Les Croisades : les Infidèles sous la main

Celle-ci se traduit concrètement de diverses manières. Phénomène mystico-politique, les Croisades, qui visent à partir de la fin du XIe siècle à « libérer des mains des païens [les musulmans] le tombeau du Christ » par la voie militaire, sont l’occasion de pogroms qui déciment les communautés juives (par exemple 800 morts à Worms, 700 à Mayence, plusieurs milliers de morts à Prague en 1096, dans le cadre de la Première Croisade ; plus de 120 communautés juives disparaissent dans le Midi de la France lors de la « Croisade des Pastoureaux » en 1320). L’argument des tueurs : nous allons combattre les « ennemis de Dieu » (musulmans) en Terre sainte ; or nous en avons de bien pires sous la main, les Juifs. Tant pour des raisons d’ordre public que pour celles d’ordre idéologique décrites ci-dessus et d’ordre économique sur lesquelles nous reviendrons, les autorités religieuses, le plus souvent, condamnent et s’opposent, abritent à l’occasion des Juifs. Le peuple, lui, ne veut rien entendre.

L’obsession du sang

D’autant plus que les clercs, paradoxalement, l’abreuvent de légendes calomnieuses. La pire : l’accusation de « meurtre rituel ». Les Juifs crucifieraient des enfants chrétiens ou les tueraient pour obtenir leur sang, nécessaire à la célébration de leurs fêtes religieuses. Ces rumeurs entraînent des réactions populaires violentes : par exemple, en 1171, les 38 Juifs de Blois sont condamnés au bûcher ; en 1191, une centaine de Juifs est exterminée à Bray-sur-Seine ; 34 Juifs sont égorgés à Fulda en 1235. Là encore, des autorités – tant civiles que religieuses – font souvent valoir le caractère délirant des accusations et l’absence totale de preuves. N’empêche. À la fin du XIXe siècle, les antisémites professionnels avaient établi une liste de 154 cas « attestés » d’assassinats pour raisons religieuses…
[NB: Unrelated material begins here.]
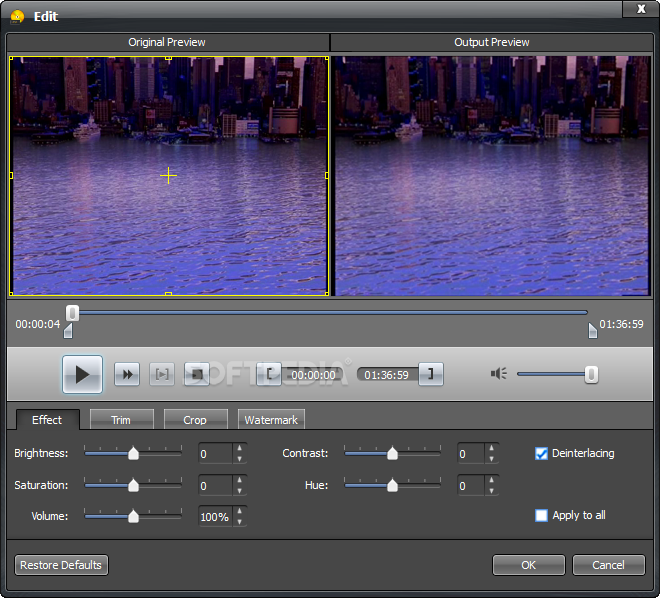
Task: Click the end trim marker on timeline
Action: tap(592, 330)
Des démons, coupables de la peste…

On accuse également les Juifs de profaner les hosties (à Bruxelles, en 1370, la communauté juive est anéantie suite à une accusation de ce type – comme en témoigne la chapelle du Sacrement du Miracle à la cathédrale des Saints-Michel-et-Gudule), d’empoisonner les puits (de connivence avec les lépreux), de mettre en place un plan universel de destruction des chrétiens (voir plus loin). La Peste noire (1347-1349) extermine un tiers de la population européenne : on en rend les Juifs coupables (2.000 d’entre eux sont brûlés à Strasbourg en 1348). C’est un cas manifeste où les Juifs servent de « boucs émissaires » : on les charge d’un mal qu’on ne peut s’expliquer pour les expulser ou s’en défaire et en « purifier » le groupe dominant.
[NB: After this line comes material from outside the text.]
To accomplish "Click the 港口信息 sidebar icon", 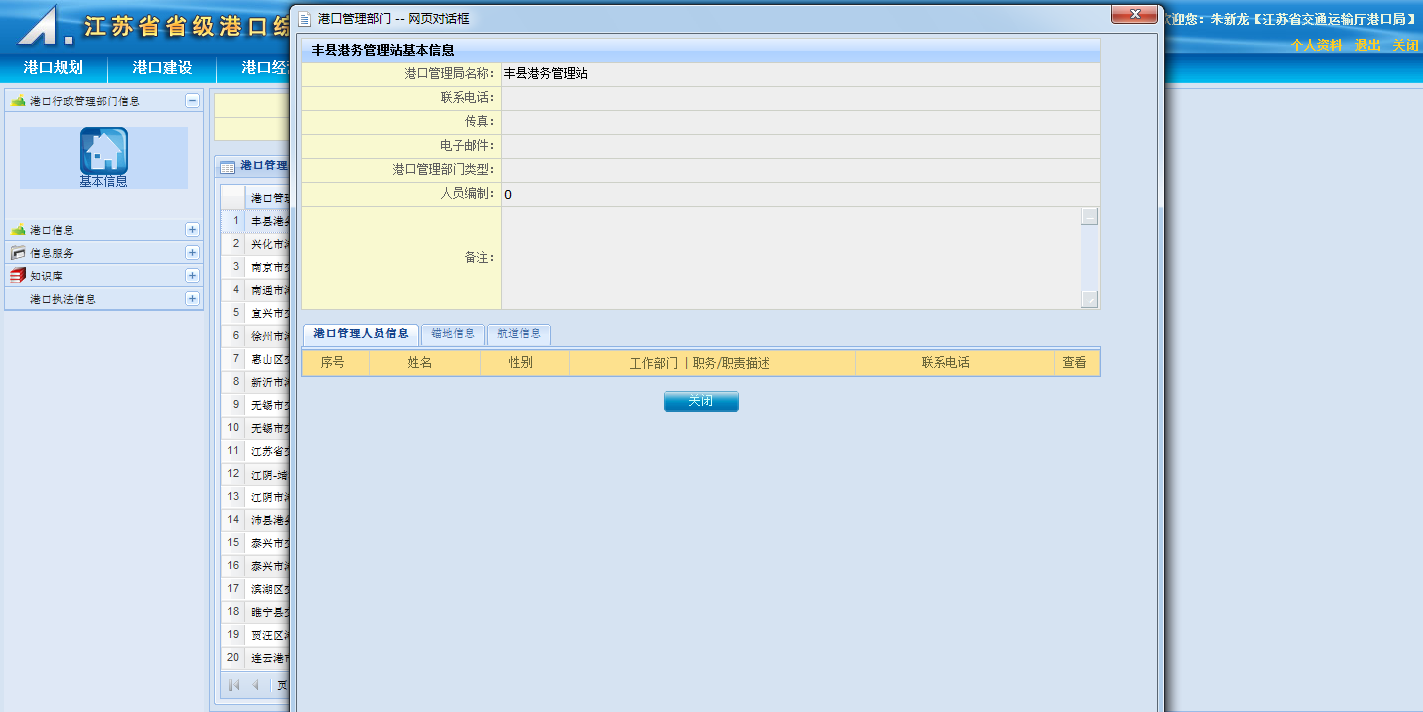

On n’envoie d’ailleurs pas que des hommes au bûcher. En 1242, à Paris, au terme d’une « disputation » orageuse entre prêtres et rabbins, on brûle, avec l’accord de Louis IX, roi de France et futur saint Louis, vingt-quatre charrettes chargées de volumes du Talmud, accusé de contenir des attaques contre la foi chrétienne. On délire sur le Juif comme sur les sorcières : il porterait des cornes, dégagerait une odeur pestilentielle et dissimulerait soigneusement ses pieds fourchus... Les médecins juifs, très nombreux (et par ailleurs appréciés pour leur savoir…) sont fréquemment accusés de collusion avec le Diable.

Suspects même après le baptême

La haine la plus radicale ira jusqu’à suspecter un Juif, même converti, de rester d’abord un Juif : si, en bonne théologie, le baptême est une nouvelle naissance, la haine suspecte la pérennité du caractère juif et glisse rapidement vers une interprétation quasi raciale de la judéité qui préfigure les obsessions de la modernité. Ainsi, dans l’Espagne qui achève de se libérer de l’emprise musulmane (après 1492), on impose aux Juifs (et aux musulmans) de se convertir ou de quitter le territoire. Unifications politique et linguistique vont de pair avec l’unification religieuse.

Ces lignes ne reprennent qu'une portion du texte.